* [EXERCISE DESCRIPTION]:
Print the stretch of the data below that starts with the line containing "Task: Select the bed in Bed 3" and ends with the line containing "click(x=382, y=247)", copying every line in it without changes.

[Data on locating words and elements]
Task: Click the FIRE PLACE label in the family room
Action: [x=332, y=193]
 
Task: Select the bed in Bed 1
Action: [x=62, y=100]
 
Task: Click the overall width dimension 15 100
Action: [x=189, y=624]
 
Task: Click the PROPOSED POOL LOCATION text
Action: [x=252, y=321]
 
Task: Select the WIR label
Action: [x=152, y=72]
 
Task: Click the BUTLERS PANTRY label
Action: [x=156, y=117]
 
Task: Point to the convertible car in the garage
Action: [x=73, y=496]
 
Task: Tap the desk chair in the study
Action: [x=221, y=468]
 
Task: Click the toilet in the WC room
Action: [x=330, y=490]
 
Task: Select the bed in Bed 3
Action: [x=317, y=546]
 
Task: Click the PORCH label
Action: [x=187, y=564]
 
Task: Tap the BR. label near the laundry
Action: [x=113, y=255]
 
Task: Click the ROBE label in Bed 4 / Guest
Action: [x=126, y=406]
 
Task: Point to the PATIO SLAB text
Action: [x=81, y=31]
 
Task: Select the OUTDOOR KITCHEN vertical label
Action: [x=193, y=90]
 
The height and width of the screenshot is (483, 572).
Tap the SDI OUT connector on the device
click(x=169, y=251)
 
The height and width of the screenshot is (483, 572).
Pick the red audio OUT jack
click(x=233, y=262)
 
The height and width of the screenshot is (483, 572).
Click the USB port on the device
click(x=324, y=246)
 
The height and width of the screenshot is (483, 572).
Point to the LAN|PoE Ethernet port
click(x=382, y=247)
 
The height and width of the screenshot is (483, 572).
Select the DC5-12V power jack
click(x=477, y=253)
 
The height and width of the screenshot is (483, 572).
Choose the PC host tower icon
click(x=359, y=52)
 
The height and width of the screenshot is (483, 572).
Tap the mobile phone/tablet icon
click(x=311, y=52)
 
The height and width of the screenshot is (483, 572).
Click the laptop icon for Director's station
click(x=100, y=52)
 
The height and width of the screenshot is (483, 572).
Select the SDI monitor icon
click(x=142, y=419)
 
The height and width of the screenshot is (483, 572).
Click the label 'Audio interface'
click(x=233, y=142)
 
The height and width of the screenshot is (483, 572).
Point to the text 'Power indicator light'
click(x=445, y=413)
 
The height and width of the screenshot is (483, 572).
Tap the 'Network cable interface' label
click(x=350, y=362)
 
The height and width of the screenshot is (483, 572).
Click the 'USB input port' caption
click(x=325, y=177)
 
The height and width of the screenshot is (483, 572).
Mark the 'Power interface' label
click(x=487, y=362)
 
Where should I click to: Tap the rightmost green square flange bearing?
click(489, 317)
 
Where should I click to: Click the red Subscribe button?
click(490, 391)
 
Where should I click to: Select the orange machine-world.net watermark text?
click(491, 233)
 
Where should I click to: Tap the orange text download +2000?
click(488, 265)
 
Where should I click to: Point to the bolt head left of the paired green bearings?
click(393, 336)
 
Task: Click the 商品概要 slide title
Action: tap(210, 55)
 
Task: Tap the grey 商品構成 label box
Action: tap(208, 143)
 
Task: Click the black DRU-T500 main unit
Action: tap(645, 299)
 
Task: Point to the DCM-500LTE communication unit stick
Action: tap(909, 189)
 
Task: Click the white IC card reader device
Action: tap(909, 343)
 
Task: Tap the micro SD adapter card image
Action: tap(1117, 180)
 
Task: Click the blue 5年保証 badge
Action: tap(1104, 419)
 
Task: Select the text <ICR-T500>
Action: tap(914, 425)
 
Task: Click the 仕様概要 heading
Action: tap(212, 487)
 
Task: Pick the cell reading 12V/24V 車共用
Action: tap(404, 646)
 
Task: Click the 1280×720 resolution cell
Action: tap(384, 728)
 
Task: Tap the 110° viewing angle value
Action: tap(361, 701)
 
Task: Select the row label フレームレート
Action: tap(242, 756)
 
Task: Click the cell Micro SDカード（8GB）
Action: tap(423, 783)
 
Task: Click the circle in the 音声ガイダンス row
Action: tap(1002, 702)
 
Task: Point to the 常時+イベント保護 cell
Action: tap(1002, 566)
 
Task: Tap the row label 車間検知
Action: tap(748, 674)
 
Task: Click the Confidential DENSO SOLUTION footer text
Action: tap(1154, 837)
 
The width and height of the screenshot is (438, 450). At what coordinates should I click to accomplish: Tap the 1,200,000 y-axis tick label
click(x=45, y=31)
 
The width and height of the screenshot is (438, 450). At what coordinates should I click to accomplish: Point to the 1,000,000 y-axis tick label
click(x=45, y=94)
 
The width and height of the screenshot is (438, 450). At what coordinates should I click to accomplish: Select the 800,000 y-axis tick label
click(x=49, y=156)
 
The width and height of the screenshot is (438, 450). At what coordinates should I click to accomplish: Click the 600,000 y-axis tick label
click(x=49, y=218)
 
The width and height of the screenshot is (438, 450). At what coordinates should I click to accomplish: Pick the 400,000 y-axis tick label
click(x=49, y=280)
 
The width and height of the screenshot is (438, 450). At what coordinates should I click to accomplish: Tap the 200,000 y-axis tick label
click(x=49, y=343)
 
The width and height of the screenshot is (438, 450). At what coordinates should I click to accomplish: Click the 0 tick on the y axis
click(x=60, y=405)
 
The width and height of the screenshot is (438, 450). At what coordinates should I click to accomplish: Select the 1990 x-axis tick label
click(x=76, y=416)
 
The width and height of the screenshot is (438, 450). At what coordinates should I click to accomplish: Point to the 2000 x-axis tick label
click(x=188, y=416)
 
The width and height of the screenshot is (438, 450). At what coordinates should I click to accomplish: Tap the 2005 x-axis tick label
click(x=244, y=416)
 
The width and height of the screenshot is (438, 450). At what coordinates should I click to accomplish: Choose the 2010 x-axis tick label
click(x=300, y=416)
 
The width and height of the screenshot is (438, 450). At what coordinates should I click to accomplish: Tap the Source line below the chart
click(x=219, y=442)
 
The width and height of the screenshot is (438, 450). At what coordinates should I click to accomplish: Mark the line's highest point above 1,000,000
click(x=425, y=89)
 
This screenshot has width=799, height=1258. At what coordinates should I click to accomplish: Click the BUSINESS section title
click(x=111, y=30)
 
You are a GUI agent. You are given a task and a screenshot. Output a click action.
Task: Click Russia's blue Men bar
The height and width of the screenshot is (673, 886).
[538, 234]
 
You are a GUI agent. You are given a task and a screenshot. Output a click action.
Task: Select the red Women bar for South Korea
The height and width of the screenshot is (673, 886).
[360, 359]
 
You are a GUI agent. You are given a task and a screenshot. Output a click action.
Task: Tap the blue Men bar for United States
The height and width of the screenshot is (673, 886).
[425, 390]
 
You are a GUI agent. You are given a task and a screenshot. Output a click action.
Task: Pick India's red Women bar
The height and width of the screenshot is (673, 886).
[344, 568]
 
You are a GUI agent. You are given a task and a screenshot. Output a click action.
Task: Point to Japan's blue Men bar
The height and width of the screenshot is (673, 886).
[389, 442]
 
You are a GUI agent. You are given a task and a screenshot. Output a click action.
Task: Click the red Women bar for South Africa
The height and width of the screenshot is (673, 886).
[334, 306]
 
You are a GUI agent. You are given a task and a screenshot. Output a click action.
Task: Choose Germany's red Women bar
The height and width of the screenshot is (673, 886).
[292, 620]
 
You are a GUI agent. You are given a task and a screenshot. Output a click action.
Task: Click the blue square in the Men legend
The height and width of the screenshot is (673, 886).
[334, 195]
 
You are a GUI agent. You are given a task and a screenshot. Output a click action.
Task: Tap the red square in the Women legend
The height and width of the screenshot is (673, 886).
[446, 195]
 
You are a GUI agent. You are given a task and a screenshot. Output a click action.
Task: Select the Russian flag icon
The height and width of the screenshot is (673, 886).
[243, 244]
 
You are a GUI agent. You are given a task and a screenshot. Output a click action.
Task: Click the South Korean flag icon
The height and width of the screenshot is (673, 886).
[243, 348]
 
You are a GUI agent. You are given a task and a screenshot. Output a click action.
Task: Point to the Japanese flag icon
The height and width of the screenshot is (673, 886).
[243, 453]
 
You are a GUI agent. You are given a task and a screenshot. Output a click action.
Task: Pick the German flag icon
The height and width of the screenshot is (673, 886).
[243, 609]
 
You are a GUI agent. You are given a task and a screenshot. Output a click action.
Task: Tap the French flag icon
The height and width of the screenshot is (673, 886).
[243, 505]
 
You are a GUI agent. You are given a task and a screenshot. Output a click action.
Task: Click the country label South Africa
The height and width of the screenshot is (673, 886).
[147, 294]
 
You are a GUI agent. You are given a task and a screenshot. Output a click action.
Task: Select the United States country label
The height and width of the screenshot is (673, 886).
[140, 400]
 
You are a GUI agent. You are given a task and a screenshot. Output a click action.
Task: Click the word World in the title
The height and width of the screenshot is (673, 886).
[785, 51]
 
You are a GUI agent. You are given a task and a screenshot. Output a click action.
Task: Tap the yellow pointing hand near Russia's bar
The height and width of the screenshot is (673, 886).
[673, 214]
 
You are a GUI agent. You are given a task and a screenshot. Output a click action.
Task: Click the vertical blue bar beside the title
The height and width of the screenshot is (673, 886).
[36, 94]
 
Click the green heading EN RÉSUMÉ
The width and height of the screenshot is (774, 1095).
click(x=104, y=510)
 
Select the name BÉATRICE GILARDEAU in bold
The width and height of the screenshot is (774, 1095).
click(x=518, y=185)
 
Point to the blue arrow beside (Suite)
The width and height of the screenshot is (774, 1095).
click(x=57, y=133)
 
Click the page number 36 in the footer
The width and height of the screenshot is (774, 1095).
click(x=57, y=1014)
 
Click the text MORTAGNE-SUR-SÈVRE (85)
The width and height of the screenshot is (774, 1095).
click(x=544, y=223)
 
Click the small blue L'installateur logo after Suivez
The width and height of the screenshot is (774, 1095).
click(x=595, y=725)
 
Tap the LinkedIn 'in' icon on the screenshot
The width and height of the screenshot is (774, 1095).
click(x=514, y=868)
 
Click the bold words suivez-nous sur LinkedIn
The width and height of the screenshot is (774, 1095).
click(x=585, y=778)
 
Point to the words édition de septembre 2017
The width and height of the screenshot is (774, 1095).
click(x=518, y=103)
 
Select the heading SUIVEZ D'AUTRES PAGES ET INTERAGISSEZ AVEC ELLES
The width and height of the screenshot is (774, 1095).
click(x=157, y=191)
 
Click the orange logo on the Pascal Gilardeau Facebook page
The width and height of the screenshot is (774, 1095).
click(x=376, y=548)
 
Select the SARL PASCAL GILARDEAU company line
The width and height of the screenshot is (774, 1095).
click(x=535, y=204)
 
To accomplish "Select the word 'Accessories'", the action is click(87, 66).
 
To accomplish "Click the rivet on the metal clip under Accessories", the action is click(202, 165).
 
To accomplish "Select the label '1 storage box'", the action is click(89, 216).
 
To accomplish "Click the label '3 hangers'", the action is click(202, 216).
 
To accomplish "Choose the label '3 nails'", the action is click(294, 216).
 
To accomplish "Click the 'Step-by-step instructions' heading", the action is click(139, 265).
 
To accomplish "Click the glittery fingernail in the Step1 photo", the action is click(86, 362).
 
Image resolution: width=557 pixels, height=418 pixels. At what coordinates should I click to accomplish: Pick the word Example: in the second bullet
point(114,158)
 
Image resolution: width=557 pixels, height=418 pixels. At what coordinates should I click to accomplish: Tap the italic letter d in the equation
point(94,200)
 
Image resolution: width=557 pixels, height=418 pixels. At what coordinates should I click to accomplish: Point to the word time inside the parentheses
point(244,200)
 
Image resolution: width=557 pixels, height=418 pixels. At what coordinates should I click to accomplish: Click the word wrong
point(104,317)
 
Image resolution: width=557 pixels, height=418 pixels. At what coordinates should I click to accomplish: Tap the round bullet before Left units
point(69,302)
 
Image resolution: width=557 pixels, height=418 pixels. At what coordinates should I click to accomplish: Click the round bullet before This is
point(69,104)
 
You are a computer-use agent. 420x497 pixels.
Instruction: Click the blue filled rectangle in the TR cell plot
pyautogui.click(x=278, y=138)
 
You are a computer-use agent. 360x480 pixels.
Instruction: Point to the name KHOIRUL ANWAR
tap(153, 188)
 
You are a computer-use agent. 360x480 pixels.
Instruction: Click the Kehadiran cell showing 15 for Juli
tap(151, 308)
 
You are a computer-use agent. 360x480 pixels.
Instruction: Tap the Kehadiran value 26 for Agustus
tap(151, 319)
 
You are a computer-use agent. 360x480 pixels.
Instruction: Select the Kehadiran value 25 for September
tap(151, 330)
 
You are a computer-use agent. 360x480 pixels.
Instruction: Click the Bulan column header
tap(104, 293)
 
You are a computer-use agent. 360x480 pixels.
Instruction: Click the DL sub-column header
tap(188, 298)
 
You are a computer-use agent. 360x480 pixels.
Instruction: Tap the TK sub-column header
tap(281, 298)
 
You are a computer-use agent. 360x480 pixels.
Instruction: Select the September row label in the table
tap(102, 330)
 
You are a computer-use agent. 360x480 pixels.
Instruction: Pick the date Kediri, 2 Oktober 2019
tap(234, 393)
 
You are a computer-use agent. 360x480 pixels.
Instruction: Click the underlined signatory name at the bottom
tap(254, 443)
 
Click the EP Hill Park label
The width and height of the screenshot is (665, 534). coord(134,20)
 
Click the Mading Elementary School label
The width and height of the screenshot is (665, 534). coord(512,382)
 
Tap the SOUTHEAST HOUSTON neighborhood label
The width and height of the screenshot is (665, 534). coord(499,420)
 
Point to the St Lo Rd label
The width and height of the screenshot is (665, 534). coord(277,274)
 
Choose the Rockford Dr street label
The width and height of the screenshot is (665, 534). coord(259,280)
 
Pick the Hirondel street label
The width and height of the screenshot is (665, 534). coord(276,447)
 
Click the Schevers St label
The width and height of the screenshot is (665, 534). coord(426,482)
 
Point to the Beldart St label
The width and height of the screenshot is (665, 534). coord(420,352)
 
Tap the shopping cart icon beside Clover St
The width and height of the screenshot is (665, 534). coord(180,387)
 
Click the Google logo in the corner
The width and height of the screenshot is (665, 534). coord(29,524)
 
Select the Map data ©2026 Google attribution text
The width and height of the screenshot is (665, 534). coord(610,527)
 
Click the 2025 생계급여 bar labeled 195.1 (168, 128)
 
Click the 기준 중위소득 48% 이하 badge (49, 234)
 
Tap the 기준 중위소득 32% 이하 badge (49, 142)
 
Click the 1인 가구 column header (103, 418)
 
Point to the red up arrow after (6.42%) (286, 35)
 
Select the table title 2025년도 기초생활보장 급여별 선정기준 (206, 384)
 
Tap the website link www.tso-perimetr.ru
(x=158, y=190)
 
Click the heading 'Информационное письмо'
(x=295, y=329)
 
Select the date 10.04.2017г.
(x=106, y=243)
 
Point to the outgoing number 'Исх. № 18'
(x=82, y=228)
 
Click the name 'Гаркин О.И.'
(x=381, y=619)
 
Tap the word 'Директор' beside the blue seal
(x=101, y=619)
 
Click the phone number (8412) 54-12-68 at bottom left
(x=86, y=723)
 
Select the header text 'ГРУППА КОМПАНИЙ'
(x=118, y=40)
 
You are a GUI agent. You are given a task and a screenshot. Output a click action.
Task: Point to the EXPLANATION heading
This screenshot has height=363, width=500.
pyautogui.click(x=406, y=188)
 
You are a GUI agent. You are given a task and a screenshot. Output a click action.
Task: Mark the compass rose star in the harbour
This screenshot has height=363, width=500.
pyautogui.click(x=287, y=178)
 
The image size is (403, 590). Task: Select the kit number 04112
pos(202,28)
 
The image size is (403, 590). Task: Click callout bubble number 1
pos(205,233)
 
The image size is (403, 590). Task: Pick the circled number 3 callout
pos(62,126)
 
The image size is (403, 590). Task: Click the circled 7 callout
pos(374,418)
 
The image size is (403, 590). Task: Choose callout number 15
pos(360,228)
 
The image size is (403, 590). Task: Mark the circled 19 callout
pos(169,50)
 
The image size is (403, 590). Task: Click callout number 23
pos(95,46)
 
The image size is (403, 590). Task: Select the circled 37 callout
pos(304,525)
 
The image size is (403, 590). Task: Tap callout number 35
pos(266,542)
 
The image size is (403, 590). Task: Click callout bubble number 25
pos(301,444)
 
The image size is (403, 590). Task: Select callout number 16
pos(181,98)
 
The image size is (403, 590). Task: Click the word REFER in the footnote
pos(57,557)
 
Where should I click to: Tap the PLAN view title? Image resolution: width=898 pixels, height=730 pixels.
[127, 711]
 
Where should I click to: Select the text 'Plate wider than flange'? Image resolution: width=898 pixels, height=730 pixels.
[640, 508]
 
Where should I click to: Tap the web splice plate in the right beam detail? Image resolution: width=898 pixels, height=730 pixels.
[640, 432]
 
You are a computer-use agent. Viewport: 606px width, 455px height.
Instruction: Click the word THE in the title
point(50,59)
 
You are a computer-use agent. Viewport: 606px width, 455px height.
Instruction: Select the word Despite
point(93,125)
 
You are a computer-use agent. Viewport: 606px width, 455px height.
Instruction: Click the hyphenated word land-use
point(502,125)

* [FULL RESPONSE]:
Task: Select the bed in Bed 3
Action: [x=317, y=546]
 
Task: Click the PORCH label
Action: [x=187, y=564]
 
Task: Tap the BR. label near the laundry
Action: [x=113, y=255]
 
Task: Click the ROBE label in Bed 4 / Guest
Action: [x=126, y=406]
 
Task: Point to the PATIO SLAB text
Action: [x=81, y=31]
 
Task: Select the OUTDOOR KITCHEN vertical label
Action: [x=193, y=90]
 
The height and width of the screenshot is (483, 572).
Tap the SDI OUT connector on the device
click(x=169, y=251)
 
The height and width of the screenshot is (483, 572).
Pick the red audio OUT jack
click(x=233, y=262)
 
The height and width of the screenshot is (483, 572).
Click the USB port on the device
click(x=324, y=246)
 
The height and width of the screenshot is (483, 572).
Point to the LAN|PoE Ethernet port
click(x=382, y=247)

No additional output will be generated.